Sinergi Lintas Sektor Perkuat Ekosistem Digital
Penyelenggaraan GGJ 3 merupakan hasil kolaborasi antara Garena Indonesia dengan Kementerian Ekonomi Kreatif (Kemenekraf), Kementerian Komunikasi dan Digital (Komdigi), Asosiasi Game Indonesia (AGI), Google, serta Binus University. Sinergi ini bertujuan memperkuat ekosistem industri digital dan kesiapan talenta kreatif lokal di kancah global.
Country Head Garena Indonesia, Hans Saleh, menyatakan bahwa keterlibatan tim Garena global dalam edisi kali ini bertujuan untuk berbagi pengalaman industri. “Keterlibatan lebih banyak tim Garena secara global mencerminkan upaya berkelanjutan kami untuk memperkuat kesiapan talenta muda Indonesia menghadapi kebutuhan industri,” ujar Hans dalam keterangan tertulis, Kamis (19/2/2026).
Transformasi dari Konsumen Menjadi Kreator
Deputi Bidang Kreativitas Digital dan Teknologi Kemenekraf, Muhammad Neil El Himam, mengapresiasi semangat para peserta. Ia menegaskan optimisme bahwa ajang seperti GGJ dapat mendorong transformasi Indonesia dari sekadar konsumen menjadi pencipta yang andal di industri digital yang kompetitif.

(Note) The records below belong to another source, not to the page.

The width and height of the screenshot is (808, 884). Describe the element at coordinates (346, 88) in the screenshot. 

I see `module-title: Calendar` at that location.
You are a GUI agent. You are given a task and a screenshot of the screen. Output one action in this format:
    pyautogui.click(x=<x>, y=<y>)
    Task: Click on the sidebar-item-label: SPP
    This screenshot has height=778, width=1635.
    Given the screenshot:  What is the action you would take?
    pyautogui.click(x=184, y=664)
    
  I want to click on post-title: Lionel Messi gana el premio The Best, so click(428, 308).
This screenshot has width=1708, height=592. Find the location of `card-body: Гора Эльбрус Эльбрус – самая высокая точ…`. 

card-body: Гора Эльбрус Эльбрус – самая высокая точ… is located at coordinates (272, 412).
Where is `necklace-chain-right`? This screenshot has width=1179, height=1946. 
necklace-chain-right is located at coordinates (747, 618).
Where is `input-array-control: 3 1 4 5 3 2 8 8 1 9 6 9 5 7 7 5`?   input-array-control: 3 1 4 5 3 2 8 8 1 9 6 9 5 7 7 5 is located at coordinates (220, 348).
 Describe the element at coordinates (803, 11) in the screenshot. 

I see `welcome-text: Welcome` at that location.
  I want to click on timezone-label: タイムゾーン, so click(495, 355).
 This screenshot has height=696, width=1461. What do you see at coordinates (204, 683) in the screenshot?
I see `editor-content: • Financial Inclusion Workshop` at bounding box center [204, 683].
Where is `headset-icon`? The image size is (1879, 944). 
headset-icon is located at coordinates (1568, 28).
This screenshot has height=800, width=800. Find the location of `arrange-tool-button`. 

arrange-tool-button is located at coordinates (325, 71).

Senada dengan hal tersebut, Wakil Menteri Ekonomi Kreatif (Wamenekraf) Irene Umar menyoroti pentingnya keberlanjutan bagi para pengembang. “Saya berterima kasih karena GGJ tidak hanya soal kompetisi membuat game, tapi juga tentang ‘what’s next?’,” tutur Irene. Ia menambahkan bahwa kolaborasi lintas disiplin adalah kunci utama perkembangan industri gim nasional.
Dominasi Mahasiswa UI di Panggung Juara
Setelah melalui kurasi ketat terhadap 37 gim yang tercipta dengan tema unik “Nothing Works As Expected”, Tim Lelesasa dari Universitas Indonesia (UI) keluar sebagai juara pertama melalui karya berjudul “Let Meow Out!”. Tim ini mengusung genre puzzle platformer yang terinspirasi dari gim klasik seperti Tetris dan Mario Bros.
Berikut adalah daftar pemenang utama Garena Game Jam 3:
- Juara 1: Tim Lelesasa (Universitas Indonesia) – Gim: Let Meow Out!
- Juara 2: Tim Potentially Functional (Universitas Indonesia) – Gim: Fall Through
- Juara 3: Tim Barista (Institut Teknologi Bandung) – Gim: Get Flagged!
- Most Creative Team: Muhammad Daannii (Politeknik Negeri Malang) – Gim: No Cat Works as Expected
Para pemenang berhak mendapatkan total hadiah uang tunai sebesar Rp 30 juta serta kesempatan mengikuti program inkubasi khusus dari Garena. Program ini dirancang untuk mendampingi karya peserta hingga siap diterbitkan ke pasar komersial secara luas.